I'm working on a runtime library that uses user-level context switching (using Boost::Context), and am having trouble using thread_level
variables. Consider the following (reduced) code:
thread_local int* volatile tli;
int main()
{
tli = new int(1); // part 1, done by thread 1
UserLevelContextSwitch();
int li = *tli; // part 2, done by thread 2
cout << li;
}
Since there are two accesses to the thread_local
variable, the main function is transformed by the compiler to something along these lines (reversed from assembly):
register int** ptli = &tli; // cache address of thread_local variable
*ptli = new int(1);
UserLevelContextSwitch();
int li = **ptli;
cout << li;
This seems to be a legal optimization, since the value of volatile tli
is not being cached in a register. But the address of the volatile tli
is in fact being cached, and not read from memory on part 2.

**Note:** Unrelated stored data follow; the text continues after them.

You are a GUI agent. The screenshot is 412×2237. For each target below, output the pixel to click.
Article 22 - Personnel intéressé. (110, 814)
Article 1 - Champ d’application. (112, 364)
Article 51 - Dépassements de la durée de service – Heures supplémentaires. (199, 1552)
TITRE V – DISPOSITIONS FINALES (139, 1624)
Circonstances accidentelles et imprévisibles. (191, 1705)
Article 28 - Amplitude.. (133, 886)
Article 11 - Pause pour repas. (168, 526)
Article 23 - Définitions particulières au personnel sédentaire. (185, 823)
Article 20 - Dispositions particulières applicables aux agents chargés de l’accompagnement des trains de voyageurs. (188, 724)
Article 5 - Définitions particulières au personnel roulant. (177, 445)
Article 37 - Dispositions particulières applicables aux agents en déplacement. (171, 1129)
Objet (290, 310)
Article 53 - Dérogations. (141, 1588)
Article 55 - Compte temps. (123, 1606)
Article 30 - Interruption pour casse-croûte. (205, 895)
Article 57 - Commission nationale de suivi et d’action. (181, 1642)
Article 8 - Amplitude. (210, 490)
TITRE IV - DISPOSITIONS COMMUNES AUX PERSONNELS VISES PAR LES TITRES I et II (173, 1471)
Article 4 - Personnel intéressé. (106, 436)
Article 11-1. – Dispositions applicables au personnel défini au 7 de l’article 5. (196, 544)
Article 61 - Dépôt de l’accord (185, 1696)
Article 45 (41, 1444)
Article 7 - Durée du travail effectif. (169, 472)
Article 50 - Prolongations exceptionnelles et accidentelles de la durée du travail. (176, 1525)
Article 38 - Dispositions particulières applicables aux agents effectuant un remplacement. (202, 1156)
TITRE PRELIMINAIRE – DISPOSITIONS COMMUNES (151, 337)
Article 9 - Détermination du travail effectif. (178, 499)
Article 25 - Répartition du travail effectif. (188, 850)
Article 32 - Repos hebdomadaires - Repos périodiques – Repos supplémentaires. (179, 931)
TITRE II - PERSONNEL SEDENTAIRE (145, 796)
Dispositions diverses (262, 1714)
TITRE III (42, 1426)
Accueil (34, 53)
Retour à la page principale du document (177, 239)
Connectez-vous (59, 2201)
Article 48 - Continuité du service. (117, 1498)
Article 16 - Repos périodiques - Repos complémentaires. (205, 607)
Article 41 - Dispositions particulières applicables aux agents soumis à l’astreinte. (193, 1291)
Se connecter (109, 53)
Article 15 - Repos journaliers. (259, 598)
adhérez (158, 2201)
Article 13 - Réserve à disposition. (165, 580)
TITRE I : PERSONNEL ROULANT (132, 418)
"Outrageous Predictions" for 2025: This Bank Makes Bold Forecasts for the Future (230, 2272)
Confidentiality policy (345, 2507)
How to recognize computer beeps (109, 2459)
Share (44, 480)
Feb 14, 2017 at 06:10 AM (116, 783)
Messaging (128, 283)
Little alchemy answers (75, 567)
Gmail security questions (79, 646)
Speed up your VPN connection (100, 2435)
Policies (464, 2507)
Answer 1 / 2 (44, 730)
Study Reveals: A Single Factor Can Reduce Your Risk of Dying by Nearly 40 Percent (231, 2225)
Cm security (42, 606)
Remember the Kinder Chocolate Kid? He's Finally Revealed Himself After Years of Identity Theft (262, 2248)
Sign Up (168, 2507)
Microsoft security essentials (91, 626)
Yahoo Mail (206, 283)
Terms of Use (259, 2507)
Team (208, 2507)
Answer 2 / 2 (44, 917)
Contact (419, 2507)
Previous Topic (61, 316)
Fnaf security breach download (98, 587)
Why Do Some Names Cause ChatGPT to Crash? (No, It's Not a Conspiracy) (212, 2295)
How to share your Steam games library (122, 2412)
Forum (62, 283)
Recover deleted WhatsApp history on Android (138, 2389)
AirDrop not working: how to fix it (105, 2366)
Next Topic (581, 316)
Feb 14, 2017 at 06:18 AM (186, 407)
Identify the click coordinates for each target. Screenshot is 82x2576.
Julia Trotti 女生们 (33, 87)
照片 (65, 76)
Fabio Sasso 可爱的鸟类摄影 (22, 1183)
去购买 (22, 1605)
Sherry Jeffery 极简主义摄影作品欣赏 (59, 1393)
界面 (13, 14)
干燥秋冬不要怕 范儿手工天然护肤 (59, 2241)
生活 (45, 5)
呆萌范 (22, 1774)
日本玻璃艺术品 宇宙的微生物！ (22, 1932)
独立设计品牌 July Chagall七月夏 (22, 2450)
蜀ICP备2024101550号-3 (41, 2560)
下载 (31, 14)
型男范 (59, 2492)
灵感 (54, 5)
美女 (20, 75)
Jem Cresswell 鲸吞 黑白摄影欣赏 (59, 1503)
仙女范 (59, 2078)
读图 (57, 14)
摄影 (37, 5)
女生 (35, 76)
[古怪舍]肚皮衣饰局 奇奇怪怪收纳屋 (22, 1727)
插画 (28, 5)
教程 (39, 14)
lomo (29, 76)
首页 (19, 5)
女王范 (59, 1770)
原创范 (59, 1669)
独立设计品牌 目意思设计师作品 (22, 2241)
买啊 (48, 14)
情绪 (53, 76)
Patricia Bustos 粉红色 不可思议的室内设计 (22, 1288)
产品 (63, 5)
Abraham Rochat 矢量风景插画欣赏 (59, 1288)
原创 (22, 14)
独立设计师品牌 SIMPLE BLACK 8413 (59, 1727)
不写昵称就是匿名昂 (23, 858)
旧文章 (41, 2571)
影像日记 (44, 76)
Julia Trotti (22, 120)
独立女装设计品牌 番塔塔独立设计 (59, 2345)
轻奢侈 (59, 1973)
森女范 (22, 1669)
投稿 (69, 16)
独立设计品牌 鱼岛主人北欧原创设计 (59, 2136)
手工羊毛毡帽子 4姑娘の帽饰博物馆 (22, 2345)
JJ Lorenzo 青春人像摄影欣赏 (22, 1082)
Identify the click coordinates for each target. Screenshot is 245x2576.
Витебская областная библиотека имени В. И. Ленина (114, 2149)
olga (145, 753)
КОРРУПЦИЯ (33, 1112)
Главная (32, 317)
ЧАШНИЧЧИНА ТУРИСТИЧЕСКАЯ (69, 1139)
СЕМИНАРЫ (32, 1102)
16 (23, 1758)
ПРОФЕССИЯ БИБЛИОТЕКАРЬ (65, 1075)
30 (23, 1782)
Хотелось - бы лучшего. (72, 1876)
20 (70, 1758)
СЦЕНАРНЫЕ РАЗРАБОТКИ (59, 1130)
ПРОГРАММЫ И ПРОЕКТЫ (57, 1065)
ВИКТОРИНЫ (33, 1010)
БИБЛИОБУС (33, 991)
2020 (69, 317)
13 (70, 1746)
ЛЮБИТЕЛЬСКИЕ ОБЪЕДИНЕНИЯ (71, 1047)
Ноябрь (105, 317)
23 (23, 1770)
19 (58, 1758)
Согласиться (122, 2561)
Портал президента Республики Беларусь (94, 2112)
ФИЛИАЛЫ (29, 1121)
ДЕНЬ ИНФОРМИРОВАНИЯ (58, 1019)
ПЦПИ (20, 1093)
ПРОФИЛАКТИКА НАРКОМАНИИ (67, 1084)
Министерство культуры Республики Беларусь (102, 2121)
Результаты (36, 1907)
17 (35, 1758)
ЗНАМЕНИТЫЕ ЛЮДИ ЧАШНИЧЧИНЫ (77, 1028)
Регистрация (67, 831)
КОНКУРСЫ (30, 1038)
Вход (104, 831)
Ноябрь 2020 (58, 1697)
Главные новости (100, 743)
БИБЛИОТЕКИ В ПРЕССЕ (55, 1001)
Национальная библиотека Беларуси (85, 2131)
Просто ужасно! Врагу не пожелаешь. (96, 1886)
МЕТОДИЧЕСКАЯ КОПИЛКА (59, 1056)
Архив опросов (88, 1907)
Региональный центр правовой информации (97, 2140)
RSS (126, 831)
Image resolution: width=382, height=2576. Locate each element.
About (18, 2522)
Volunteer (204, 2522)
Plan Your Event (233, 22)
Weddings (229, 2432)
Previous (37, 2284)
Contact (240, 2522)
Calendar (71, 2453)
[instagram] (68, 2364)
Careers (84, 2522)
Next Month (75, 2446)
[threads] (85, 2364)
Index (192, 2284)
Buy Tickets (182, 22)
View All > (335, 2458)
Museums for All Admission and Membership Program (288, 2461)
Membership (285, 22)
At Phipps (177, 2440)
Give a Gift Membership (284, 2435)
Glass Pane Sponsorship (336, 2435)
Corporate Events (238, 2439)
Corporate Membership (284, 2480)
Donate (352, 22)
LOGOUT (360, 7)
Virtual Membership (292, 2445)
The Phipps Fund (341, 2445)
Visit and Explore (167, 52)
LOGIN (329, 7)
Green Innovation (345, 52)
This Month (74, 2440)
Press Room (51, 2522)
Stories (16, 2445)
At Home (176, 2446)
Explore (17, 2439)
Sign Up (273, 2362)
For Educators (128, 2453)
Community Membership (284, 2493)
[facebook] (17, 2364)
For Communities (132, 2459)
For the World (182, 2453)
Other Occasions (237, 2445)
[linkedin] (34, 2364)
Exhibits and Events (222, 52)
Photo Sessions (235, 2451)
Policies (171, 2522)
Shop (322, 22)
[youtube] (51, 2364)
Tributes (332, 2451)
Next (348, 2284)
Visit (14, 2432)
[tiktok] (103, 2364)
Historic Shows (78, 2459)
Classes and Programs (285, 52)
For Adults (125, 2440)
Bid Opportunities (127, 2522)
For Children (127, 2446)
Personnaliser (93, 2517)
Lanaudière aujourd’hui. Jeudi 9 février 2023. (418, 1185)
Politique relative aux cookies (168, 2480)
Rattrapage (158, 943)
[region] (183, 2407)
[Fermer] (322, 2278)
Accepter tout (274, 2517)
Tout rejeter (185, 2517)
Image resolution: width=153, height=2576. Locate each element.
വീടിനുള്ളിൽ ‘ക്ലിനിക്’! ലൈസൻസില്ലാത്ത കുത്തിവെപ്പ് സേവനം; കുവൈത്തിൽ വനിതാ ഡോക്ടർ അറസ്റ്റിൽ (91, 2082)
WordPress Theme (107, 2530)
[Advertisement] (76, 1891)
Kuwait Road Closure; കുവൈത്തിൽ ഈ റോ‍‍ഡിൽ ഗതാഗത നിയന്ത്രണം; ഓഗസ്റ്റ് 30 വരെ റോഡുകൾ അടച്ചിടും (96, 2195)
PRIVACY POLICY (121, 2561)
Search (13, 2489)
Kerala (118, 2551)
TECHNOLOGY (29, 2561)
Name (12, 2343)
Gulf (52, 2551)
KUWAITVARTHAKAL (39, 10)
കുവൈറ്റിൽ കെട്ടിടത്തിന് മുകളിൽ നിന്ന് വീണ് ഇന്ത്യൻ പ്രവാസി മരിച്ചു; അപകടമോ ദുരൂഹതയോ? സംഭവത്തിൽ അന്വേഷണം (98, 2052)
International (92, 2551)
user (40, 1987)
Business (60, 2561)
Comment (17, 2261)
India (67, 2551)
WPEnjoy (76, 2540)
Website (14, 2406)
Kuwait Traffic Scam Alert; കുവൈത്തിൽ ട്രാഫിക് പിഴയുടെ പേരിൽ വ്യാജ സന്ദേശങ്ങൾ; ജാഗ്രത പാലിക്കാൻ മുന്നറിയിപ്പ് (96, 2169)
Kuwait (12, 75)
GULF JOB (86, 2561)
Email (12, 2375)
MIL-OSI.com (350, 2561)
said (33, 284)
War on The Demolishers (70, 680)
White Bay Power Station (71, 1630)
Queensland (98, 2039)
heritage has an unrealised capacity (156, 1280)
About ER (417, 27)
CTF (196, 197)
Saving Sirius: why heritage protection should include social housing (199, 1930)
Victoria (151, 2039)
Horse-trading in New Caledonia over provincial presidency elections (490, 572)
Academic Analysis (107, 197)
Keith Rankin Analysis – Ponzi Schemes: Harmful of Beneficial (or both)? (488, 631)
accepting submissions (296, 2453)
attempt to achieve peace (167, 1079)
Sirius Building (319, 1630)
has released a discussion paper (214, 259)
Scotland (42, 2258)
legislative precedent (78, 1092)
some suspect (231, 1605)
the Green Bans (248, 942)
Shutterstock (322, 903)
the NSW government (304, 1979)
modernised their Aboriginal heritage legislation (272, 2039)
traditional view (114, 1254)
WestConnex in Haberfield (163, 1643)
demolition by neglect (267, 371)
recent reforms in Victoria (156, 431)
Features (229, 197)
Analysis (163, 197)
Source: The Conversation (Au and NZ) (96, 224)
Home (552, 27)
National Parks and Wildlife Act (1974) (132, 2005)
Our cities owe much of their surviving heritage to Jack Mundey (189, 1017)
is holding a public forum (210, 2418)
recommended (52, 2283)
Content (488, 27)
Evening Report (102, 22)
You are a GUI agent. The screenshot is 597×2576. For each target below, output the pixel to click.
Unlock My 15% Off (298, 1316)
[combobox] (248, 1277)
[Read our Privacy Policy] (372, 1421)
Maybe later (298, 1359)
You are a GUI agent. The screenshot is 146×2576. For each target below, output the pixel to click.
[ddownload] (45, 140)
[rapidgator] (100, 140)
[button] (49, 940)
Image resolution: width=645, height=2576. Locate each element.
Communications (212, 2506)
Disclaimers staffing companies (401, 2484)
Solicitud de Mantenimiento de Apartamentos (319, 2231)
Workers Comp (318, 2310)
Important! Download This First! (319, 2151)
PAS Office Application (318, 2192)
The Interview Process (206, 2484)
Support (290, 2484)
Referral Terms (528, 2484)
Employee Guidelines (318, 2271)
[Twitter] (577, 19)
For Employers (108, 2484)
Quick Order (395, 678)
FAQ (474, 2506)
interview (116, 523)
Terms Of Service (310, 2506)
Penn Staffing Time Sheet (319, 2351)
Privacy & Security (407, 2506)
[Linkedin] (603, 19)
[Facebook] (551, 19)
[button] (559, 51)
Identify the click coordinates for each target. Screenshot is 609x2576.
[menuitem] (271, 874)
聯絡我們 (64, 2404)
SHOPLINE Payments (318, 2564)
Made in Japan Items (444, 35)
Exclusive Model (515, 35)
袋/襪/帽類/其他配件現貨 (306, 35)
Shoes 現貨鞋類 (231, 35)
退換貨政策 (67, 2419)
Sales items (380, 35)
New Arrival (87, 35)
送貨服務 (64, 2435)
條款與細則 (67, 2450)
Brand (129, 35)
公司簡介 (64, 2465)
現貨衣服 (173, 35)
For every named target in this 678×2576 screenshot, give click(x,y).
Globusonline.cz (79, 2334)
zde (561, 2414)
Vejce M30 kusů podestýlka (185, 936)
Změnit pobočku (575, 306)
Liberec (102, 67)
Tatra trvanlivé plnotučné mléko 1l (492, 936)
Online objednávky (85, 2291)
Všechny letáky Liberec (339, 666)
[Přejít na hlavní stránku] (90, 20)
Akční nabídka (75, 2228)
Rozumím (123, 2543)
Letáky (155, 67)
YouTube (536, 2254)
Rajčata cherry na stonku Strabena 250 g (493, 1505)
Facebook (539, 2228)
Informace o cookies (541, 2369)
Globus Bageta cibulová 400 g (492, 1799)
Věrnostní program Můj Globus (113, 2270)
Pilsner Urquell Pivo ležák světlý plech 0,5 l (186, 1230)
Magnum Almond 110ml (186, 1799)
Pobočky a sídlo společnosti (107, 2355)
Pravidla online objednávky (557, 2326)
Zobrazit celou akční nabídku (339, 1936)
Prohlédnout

And that's the problem: after the user-level context switch, the thread that did part 1 goes somewhere else. Part 2 is then picked up by some other thread, which gets the previous stack and registers state. But now the thread that's executing part 2 reads the value of the tli
that belongs to thread 1.
I'm trying to figure out a way to prevent the compiler from caching the thread-local variable's address, and volatile
doesn't go deep enough. Is there any trick (preferably standard, possibly GCC-specific) to prevent the caching of the thread-local variables' addresses?